Isn’t that why you wanted to be a nurse, to help people? Is there anyone more deserving of your help than an innocent little boy?
She saw Nathan in his hospital bed with the bulky dressing on his arm. She heard him cry in the treatment room as the doctors peeled dead flesh from his mangled hand. She felt sad at first, but then became aware of a white-hot rage that grew inside of her. As the voice spoke she let her anger reach a hellistic crescendo.
She listened more carefully to the instructions telling her what she would do.
* * *
Steve must have passed out at the sight of the man called Clark. It seemed like only a split second, but when his eyes came into focus again, the thin, white face with its hidden eyes and slit of a mouth no longer stared down at him. So he waited. He wasn’t sure for how long. Time spent staring at a white ceiling with its black lines was very hard to measure.
By the time Mr. Clark came back, a woman with a mask and blue shower cap on had put a rigid tube in his mouth, which sucked the vomit out. She had cleaned up his face.
The hissing had faded to background noise and the periodic pressure of his lungs being filled with air no longer freaked him out, though it felt no less miserable. The feel and taste of the plastic tube, which went through his mouth (it was cool on his tongue and had the rubbery taste of a balloon), drove him crazy. The more he tried to force his mind to something else, the more he found he could only think of that damn snaking tube in his throat.
He guessed it was attached to some kind of breathing machine. He couldn’t get used to not being able to move, although he had gotten good at blinking, thank god. His eyes were so dry they felt like little particles of glass were peppered over them. He could move them a bit if he strained, although they would drift back to center after a few seconds.

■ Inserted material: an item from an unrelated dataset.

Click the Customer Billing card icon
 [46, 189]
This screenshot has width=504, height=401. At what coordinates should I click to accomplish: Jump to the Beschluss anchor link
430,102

Before Mr. Clark’s return, he had heard an intermittent smattering of other voices whispering around him, saying things he couldn’t understand. The
y talked about a medicine, he thought, sucking, or something like that, and about changing how it dripped. One voice kept mentioning how many twitches there were. They also talked about blood and typing and crossing, whatever that was—something to do with his blood, he thought. And then they disappeared as he stared at his tiled ceiling. He listened to the sickening hiss and tried hard to see anything other than that goddamn ceiling.

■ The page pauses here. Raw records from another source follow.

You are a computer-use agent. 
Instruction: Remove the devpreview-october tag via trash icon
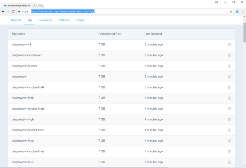coord(230,66)
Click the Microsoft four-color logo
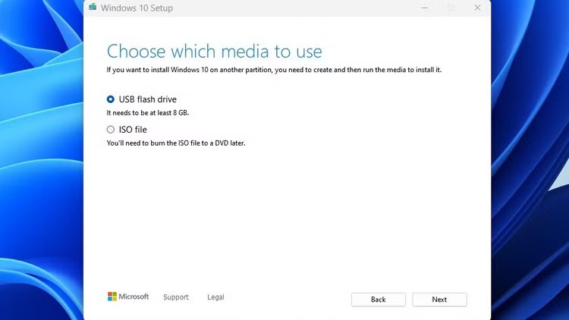 (112, 296)
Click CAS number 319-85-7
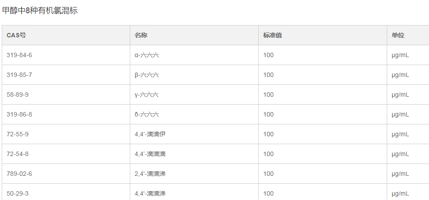This screenshot has height=200, width=429. tap(19, 75)
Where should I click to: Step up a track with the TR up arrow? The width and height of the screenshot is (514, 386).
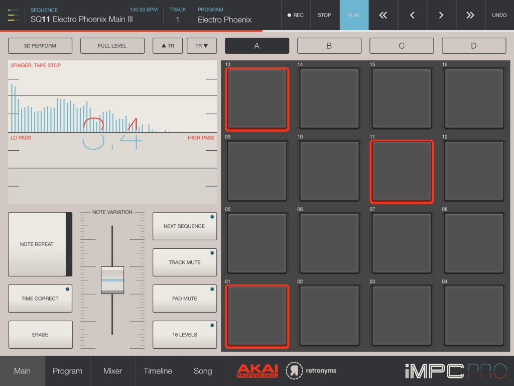pos(168,46)
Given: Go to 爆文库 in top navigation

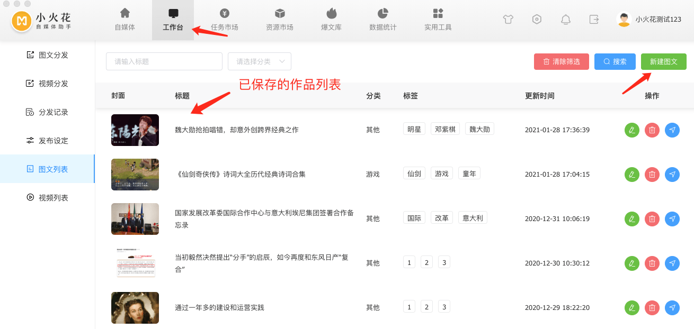Looking at the screenshot, I should [331, 20].
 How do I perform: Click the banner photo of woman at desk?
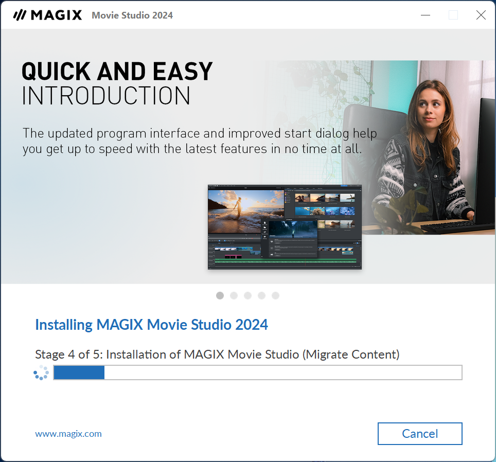tap(432, 154)
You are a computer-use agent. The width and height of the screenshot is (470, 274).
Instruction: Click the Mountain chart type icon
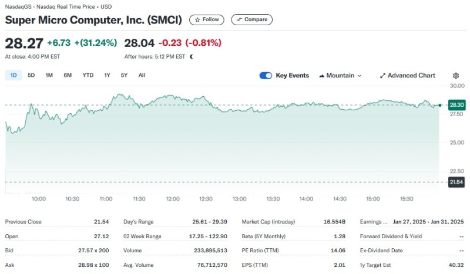click(x=322, y=76)
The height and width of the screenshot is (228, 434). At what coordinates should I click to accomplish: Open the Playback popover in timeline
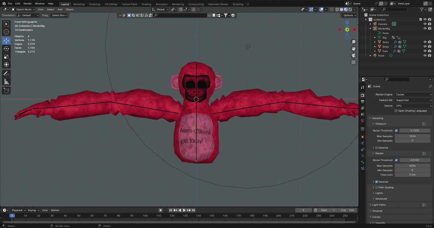point(18,210)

And then Mr. Clark entered again. Steve felt an icy set of fingers on the side of his face. Then the damned hat-covered head, with the thin smile and the shadows where eyes should be, leaned over into the center of his vision.
“Mr. Prescott,” he said slowly. “I’m sure you are wondering what is going on.” He paused, nodded so that his shadowed face bobbed in and out of Steve’s field of vision. “Yes, I thought so. Well”—he disappeared but the voice continued—”you will figure it all out in due time. I am sure we will come to understand each other very soon.” He paused and Steve heard a rustle of activity. Mr. Clark’s voice changed, talking to someone else. “Is the succinylcholine back? Is he light enough to blink?” Another pause. “Good.”

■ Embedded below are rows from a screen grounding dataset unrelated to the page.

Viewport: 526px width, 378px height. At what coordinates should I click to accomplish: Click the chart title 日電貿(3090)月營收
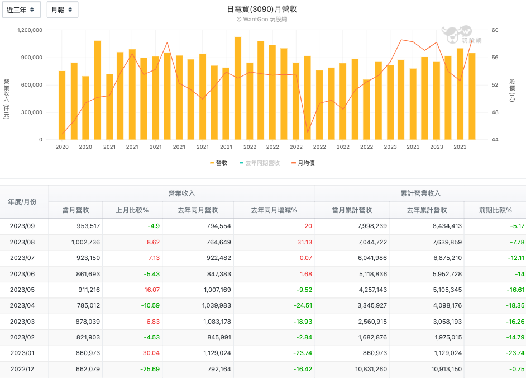point(262,9)
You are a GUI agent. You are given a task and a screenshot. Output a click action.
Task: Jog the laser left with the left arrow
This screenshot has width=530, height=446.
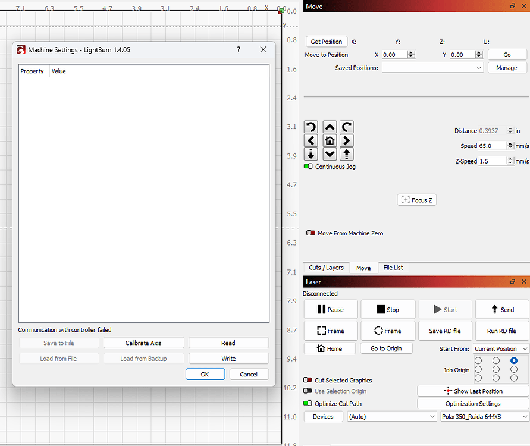[311, 140]
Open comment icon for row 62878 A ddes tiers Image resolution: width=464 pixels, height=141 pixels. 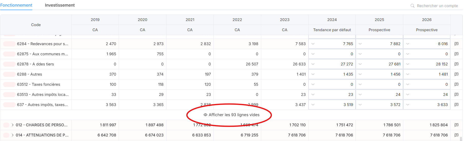[456, 64]
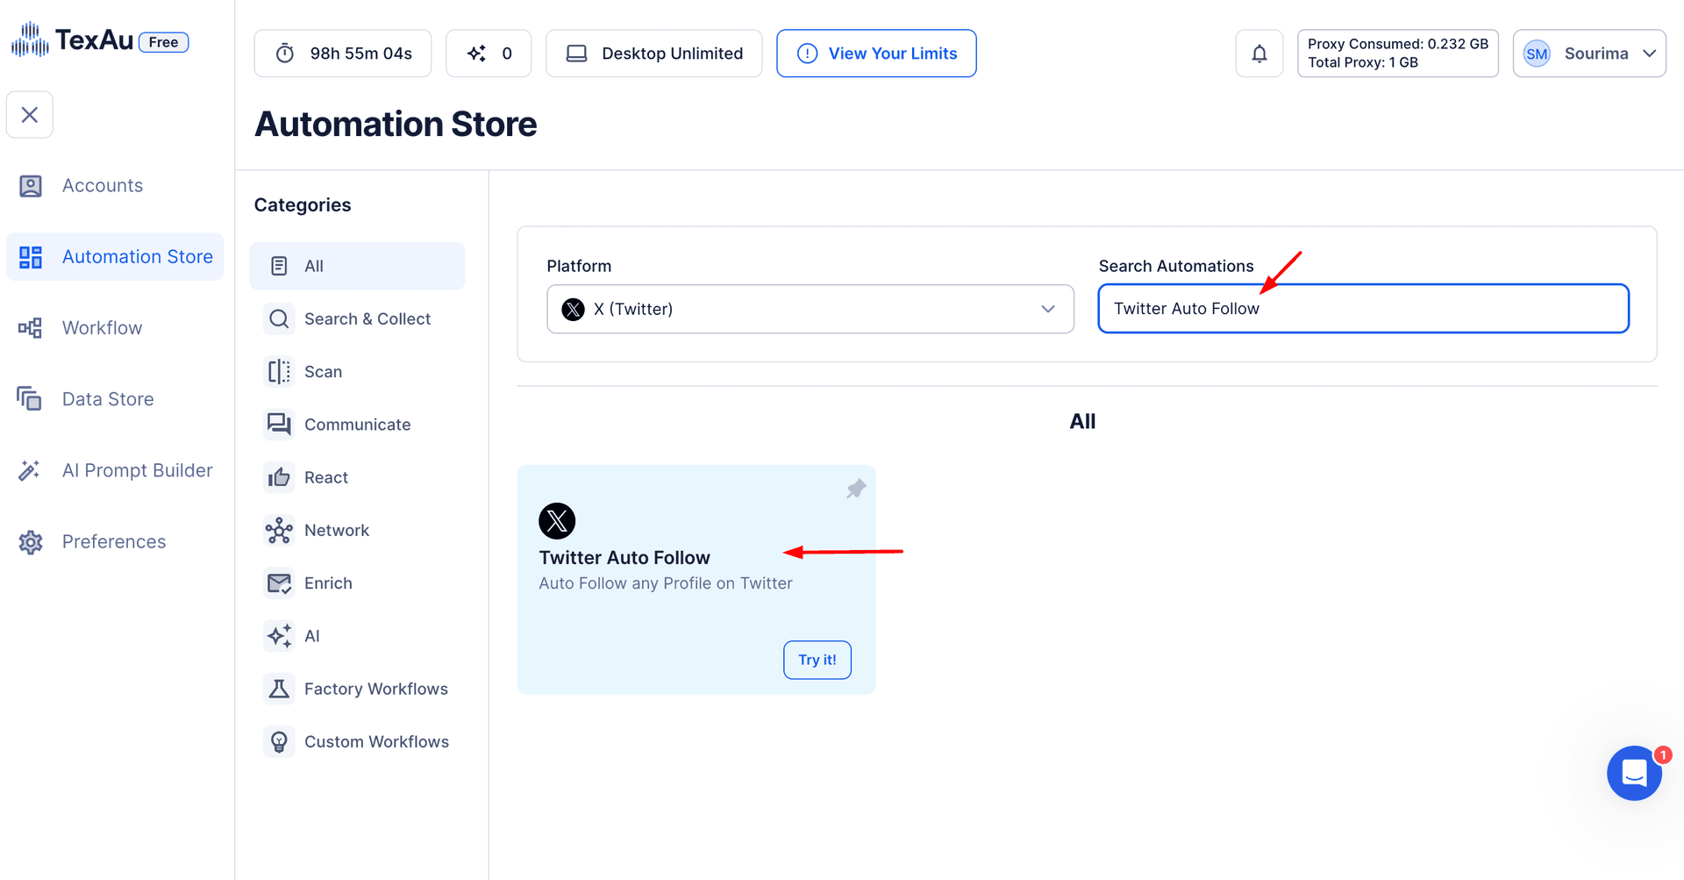Navigate to the Data Store section
This screenshot has height=880, width=1684.
coord(107,398)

Mr. Clark leaned again into view, silhouetted in backlight from above. The thin lips parted and the dark, red tongue darted in and out as he spoke.
“Mr. Prescott, are you sorry for what you have done? If you are, I would like you to blink twice, please.”
Still this bullshit!?
He assumed the pale freak meant Sherry and her little brat. Could it really all be about that?
Holy shit, how friggin’ crazy is this? What the fuck is wrong with these people? It was an accident, goddamnit.
Steve’s face flushed with anger. He wanted to clench his jaw, to scream at his captor, but he couldn’t. So instead he stared at the wet, thin lips and seethed, breathed it with each mechanical HISS of the ventilator. Mr. Clark leaned back out of view.